*** Opening of DATA SUPPLIED ***

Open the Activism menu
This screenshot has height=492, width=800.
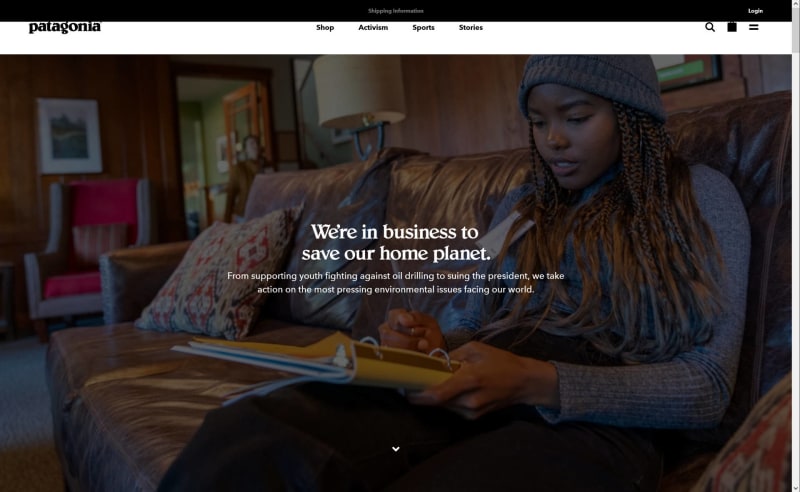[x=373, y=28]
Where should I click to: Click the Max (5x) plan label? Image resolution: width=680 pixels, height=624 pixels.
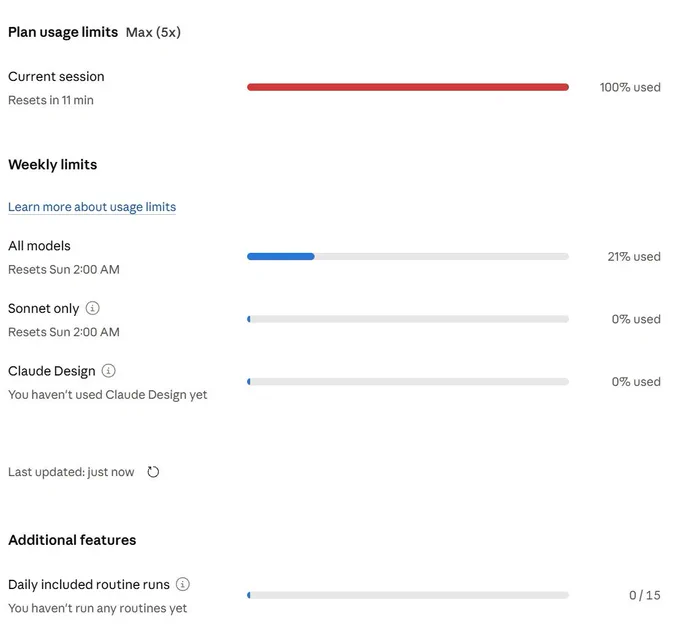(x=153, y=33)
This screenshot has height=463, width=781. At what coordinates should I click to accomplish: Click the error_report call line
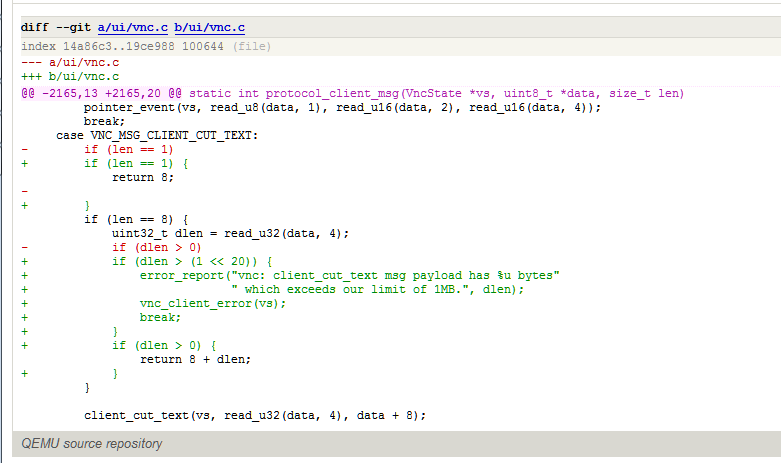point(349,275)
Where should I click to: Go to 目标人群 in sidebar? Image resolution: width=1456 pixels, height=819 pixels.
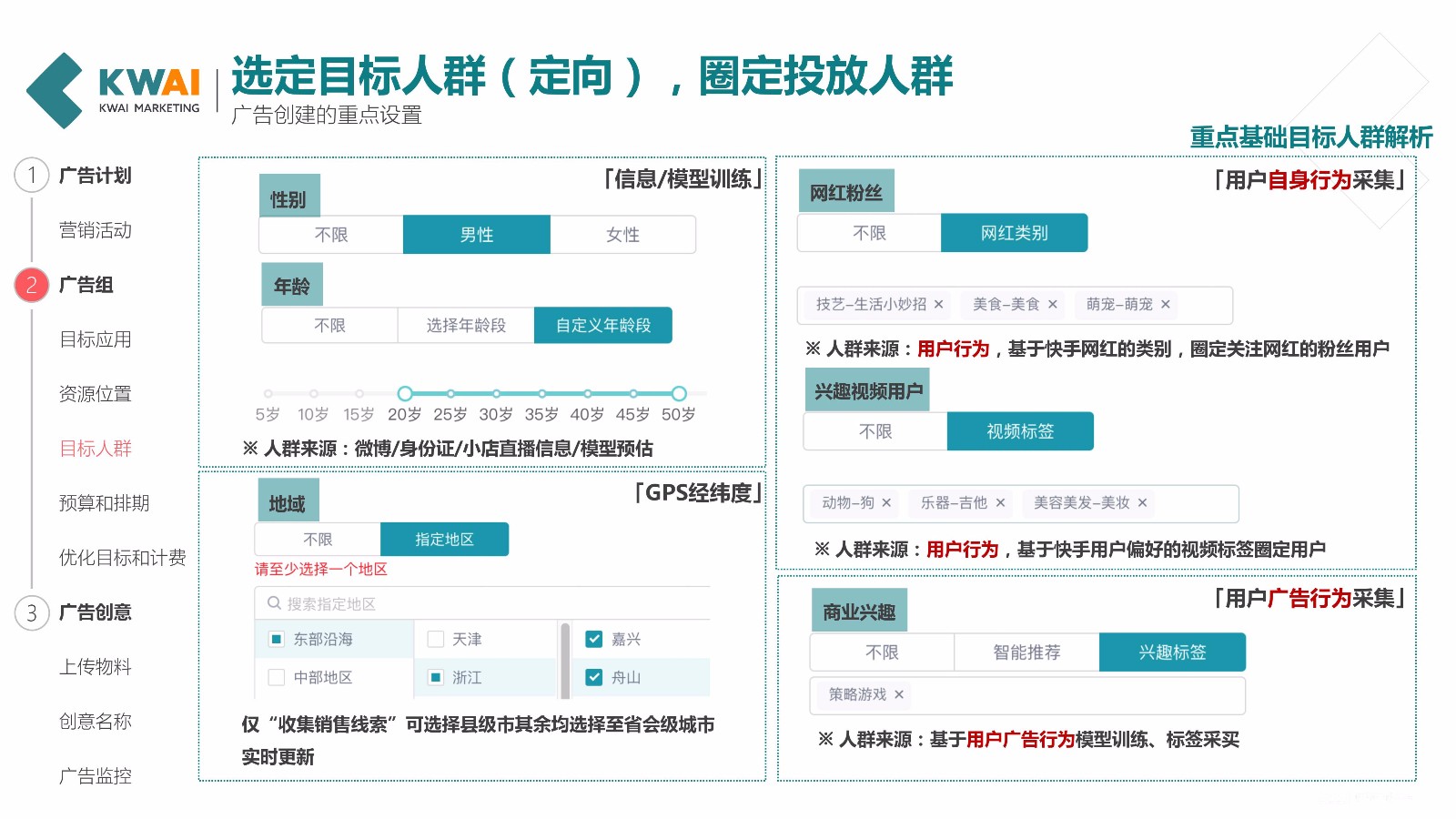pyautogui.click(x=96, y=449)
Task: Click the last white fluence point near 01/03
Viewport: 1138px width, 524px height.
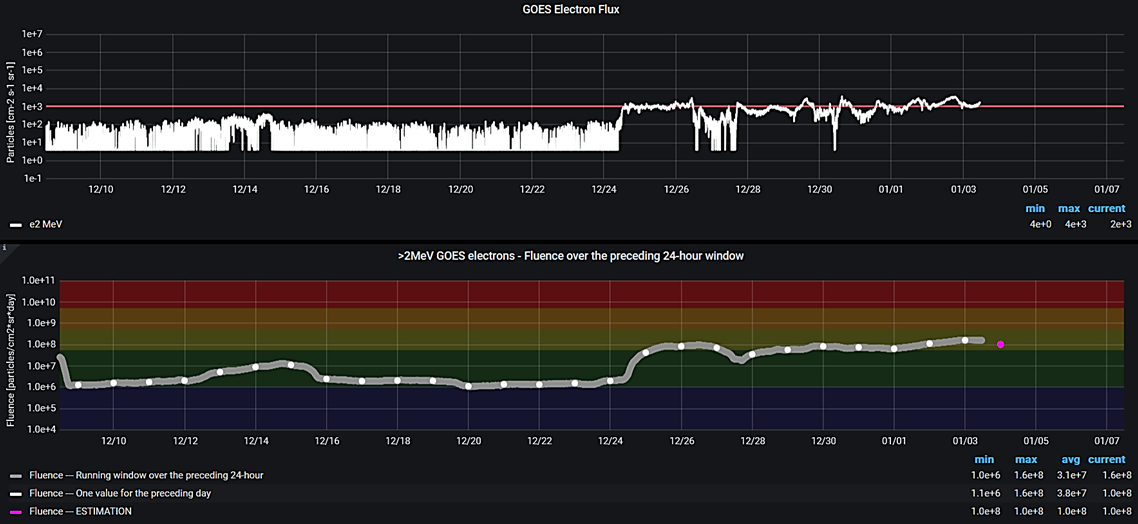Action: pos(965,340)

*** Close of DATA SUPPLIED ***
*** Opening of DATA SUPPLIED ***

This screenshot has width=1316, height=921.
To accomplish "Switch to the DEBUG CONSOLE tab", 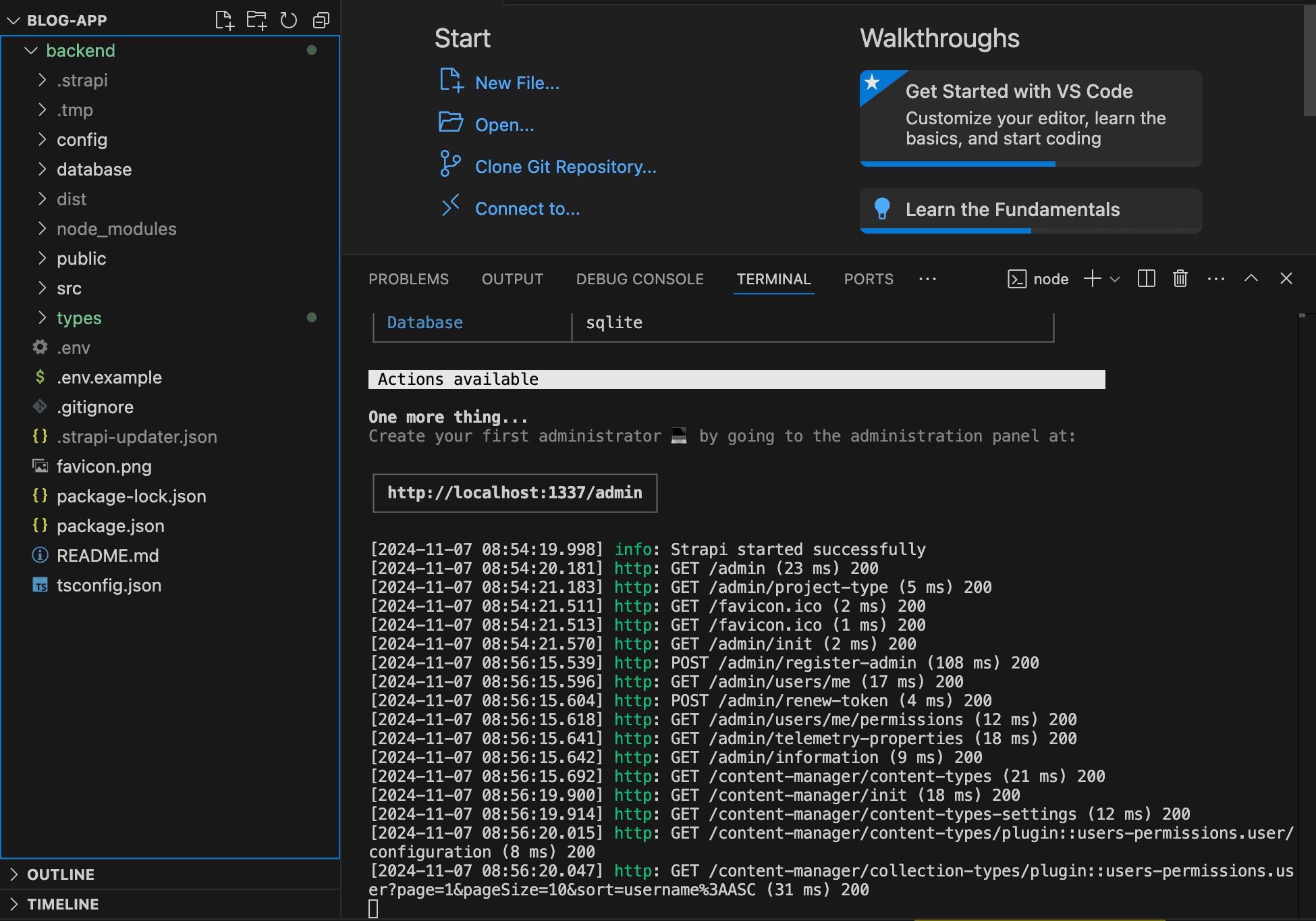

*** Close of DATA SUPPLIED ***
*** Opening of DATA SUPPLIED ***

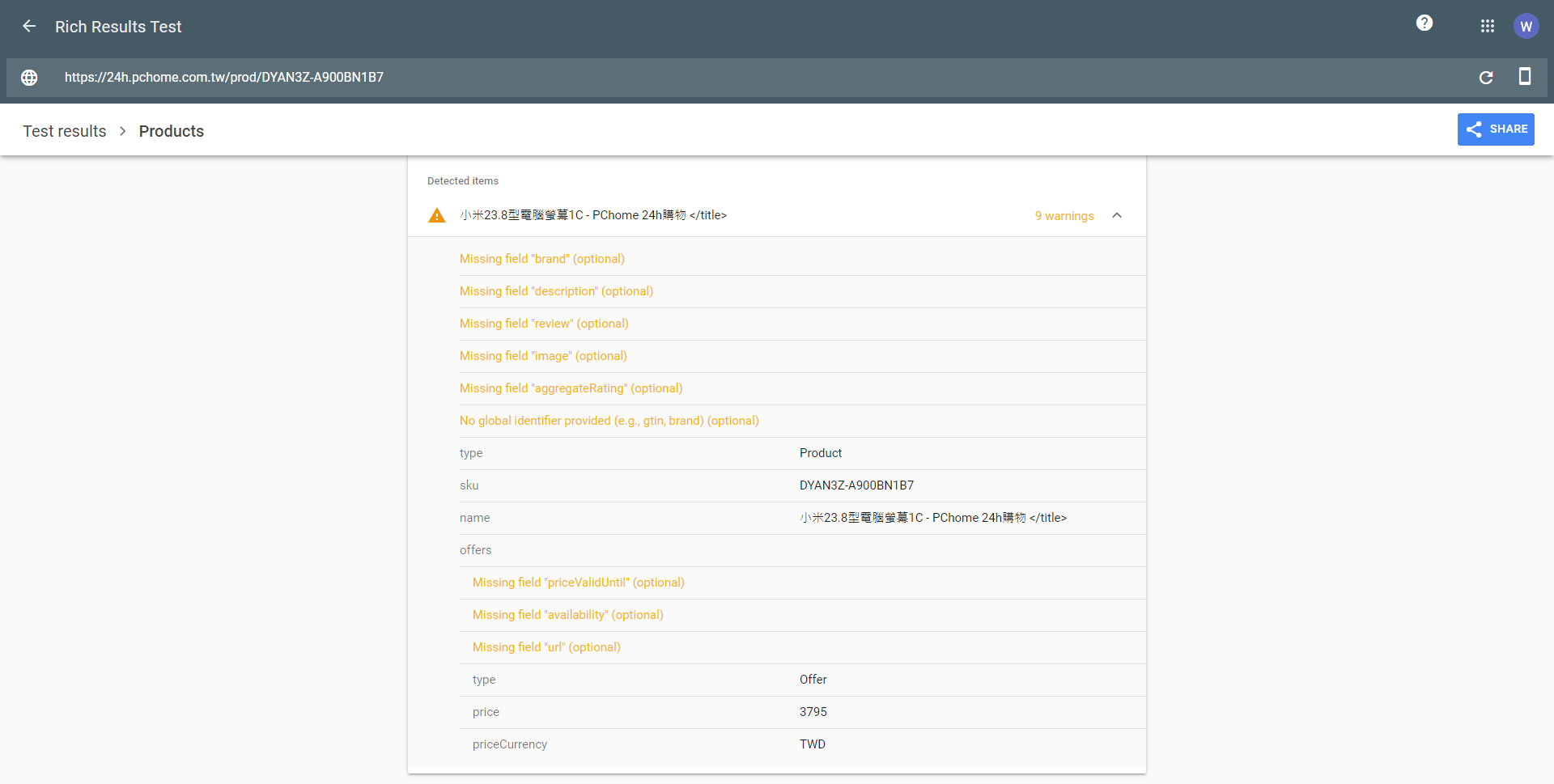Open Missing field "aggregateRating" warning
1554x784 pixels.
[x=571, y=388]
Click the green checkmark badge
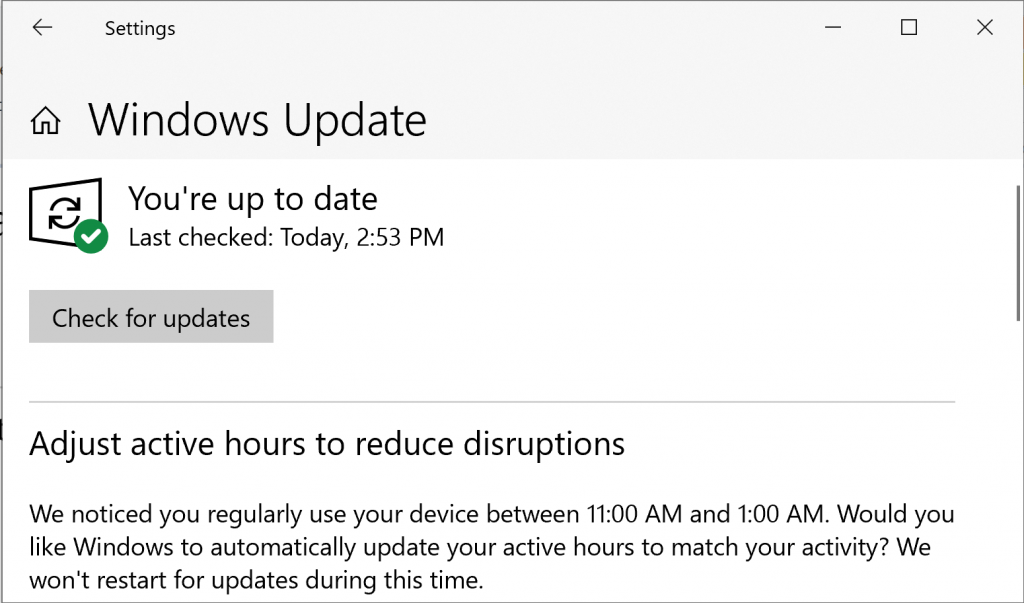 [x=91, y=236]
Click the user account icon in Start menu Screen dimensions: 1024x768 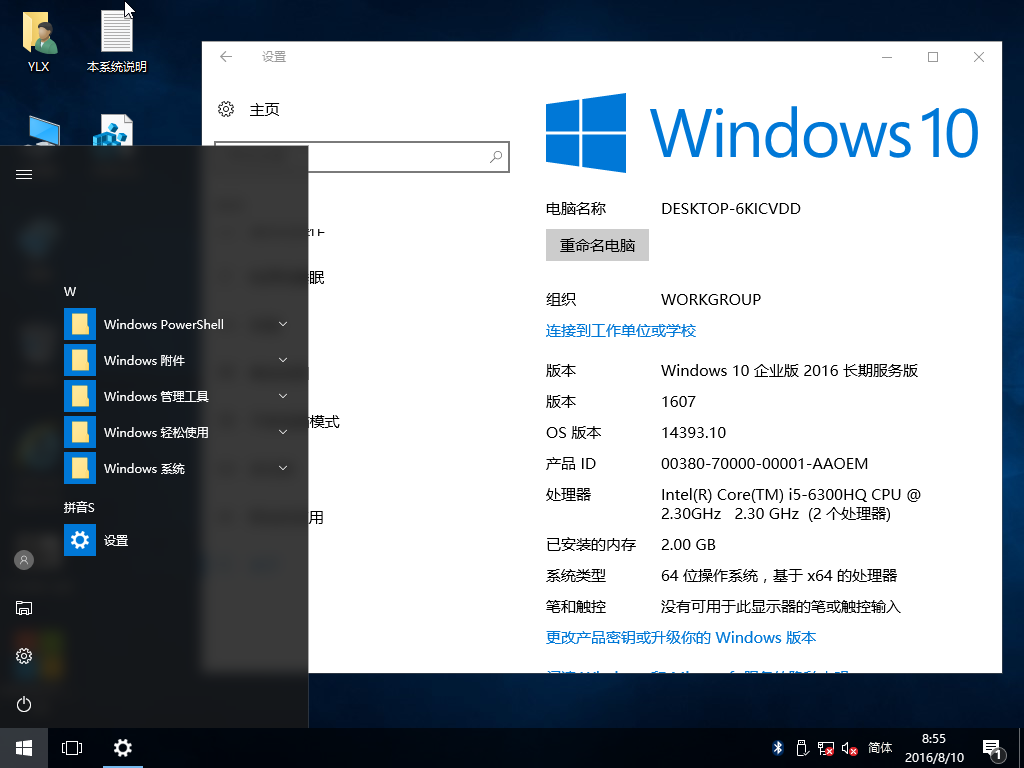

*** Close of DATA SUPPLIED ***

From the records above, return exactly the lines running from the one that contains "This screenshot has width=1316, height=921." down to the one that contains "to the DEBUG", both included, without any pictures.

▶ **SOLVED PROBLEM**
This screenshot has width=1316, height=921.
To accomplish "Switch to the DEBUG CONSOLE tab", 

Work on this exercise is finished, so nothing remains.